Sanjay Mehrotra told Jim Cramer that even Micron's own customers failed to predict the AI memory boom now driving a $200 billion capacity buildout.
Sanjay Mehrotra told Jim Cramer that even Micron's own customers failed to predict the AI memory boom now driving a $200 billion capacity buildout.

Sanjay Mehrotra sat with Jim Cramer on June 30 and said what few semiconductor CEOs will admit: the AI memory boom has surpassed even the buyers' own forecasts. "Even our customers could not forecast this demand," the Micron Technology Inc. (NASDAQ: MU) chief executive said. The admission explains why the Boise, Idaho-based memory maker is now committing $200 billion to capacity expansion across the US.
"We are investing $200 billion of investments right here in the US," Mehrotra told Cramer. "These investments are very much geared toward trying to bring on supply." The plan covers fabs in Boise and Clay, New York, plus R&D spending, spread over roughly two decades. The near-term ramp is already accelerating: CFO Mark Murphy said on the fiscal Q2 call that fiscal 2026 capital expenditure would exceed $25 billion, with construction-related outlays rising more than $10 billion year over year in fiscal 2027.

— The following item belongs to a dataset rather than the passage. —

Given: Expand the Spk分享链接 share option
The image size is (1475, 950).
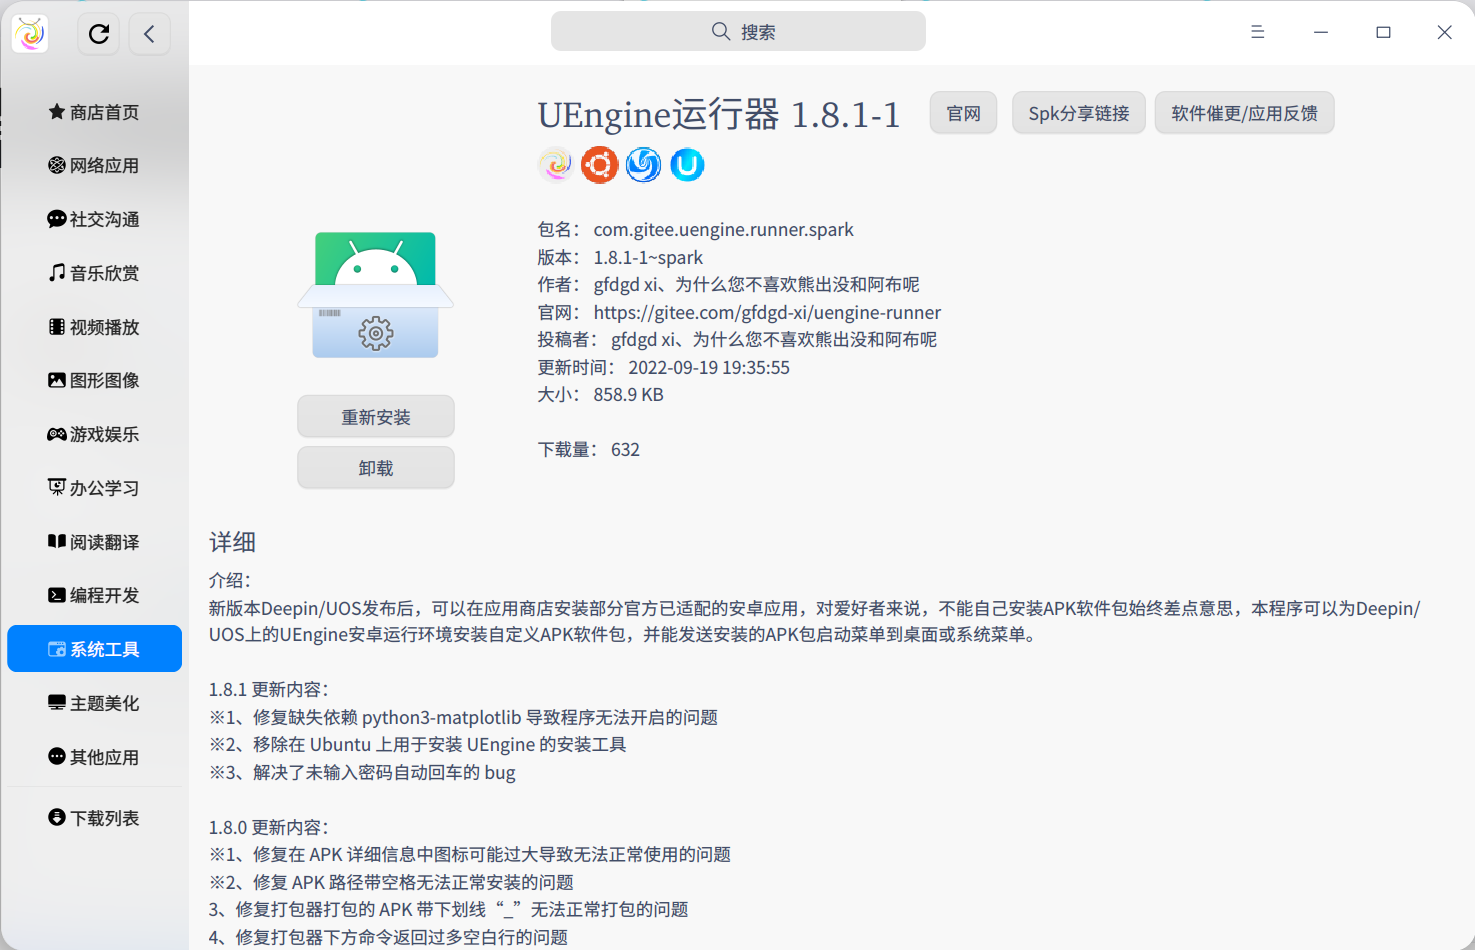Looking at the screenshot, I should (1078, 112).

The spending reflects a supply-demand imbalance that Mehrotra described as the worst he has ever seen in DRAM history. "In the medium term, we are only able to meet about 50% to two-thirds of our demand from several key customers," he told analysts. "The gap between the demand and supply for all of DRAM, including HBM, is really the highest that we have ever seen." Micron has responded with Strategic Customer Agreements — multi-year contracts with real commitments — and has signed its first five-year SCA, with more discussions ongoing across data center, automotive, and consumer markets.

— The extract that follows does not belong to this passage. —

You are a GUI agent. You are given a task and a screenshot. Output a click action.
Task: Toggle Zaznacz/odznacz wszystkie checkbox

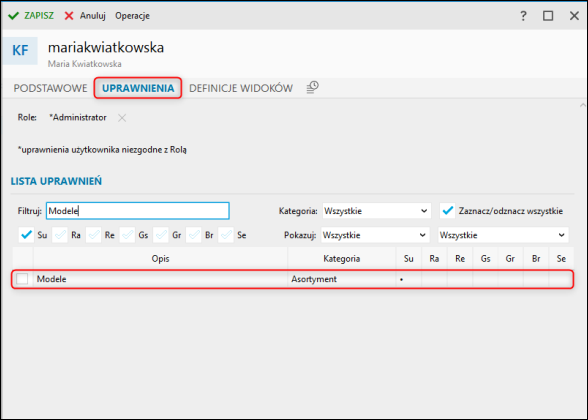click(447, 211)
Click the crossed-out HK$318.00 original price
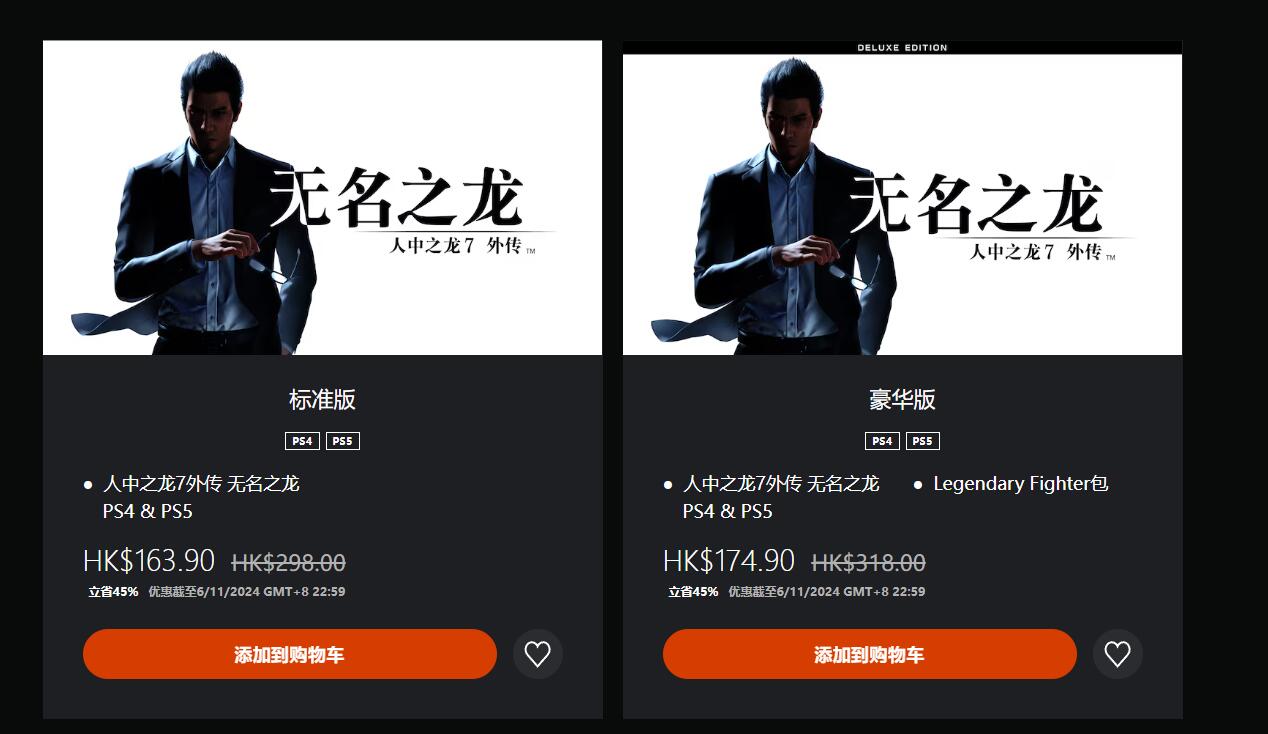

The 2023 bet that made this possible
Three years ago, Micron was in a downcycle that ends careers. Fiscal 2023 revenue collapsed to $15.54 billion with a $5.83 billion net loss and a negative gross margin. Mehrotra's description was blunt: "In 23, our prices came down to one third of what they were." While competitors slashed capital expenditure, Micron sank roughly $10 billion into technology and capacity. That contrarian move now looks like the setup for one of the most violent operating leverage stories in technology. Q3 FY2026 revenue hit $41.46 billion, and operating margin ran at 80.4%. A single quarter in Q4 is guided to $50 billion — exceeding Micron's entire annual revenue for every fiscal year through 2024.
What the numbers say about the cycle
Management guided fiscal Q4 to revenue of $50 billion give or take $1 billion, non-GAAP earnings per share of $31 give or take $1, and GAAP gross margin around 86%. HBM4 is already in high-volume shipments to the lead AI accelerator customer, with HBM4E on the 1-gamma DRAM node targeting calendar 2027 volume production. The stock has surged 754% over the past year and 227% year to date, though shares gave back 9.67% on July 1 as investors took profits.
The forward price-to-earnings ratio of 7x reflects the market's lingering suspicion that memory remains cyclical and the boom will eventually turn. Mehrotra's counter: 40% of Micron's revenue comes from consumer, automotive, and industrial markets, and AI adoption remains in early innings. Analyst consensus sits at a $1,454.12 price target, with 30 Buy ratings and 9 Strong Buys from 39 analysts covering the stock.
Investment angle
Micron's $200 billion commitment signals a structural shift in memory supply that benefits the entire semiconductor supply chain. Equipment suppliers such as ASML Holding NV and Applied Materials Inc. stand to gain as Micron builds out fabs requiring lithography and deposition tools. Rivals Samsung Electronics Co. and SK Hynix Inc. face pressure to match capacity spending or risk losing share in the HBM market, where Micron's HBM4 is already shipping to the lead AI customer. At 7x forward earnings, Micron trades at a fraction of the 25x to 35x multiples assigned to AI chip leaders like Nvidia Corp., suggesting the market has yet to fully price in sustained memory demand growth. Whether that discount reflects cyclical risk or an opportunity depends on whether Mehrotra's bet that this cycle is different proves correct.
This article is for informational purposes only and does not constitute investment advice.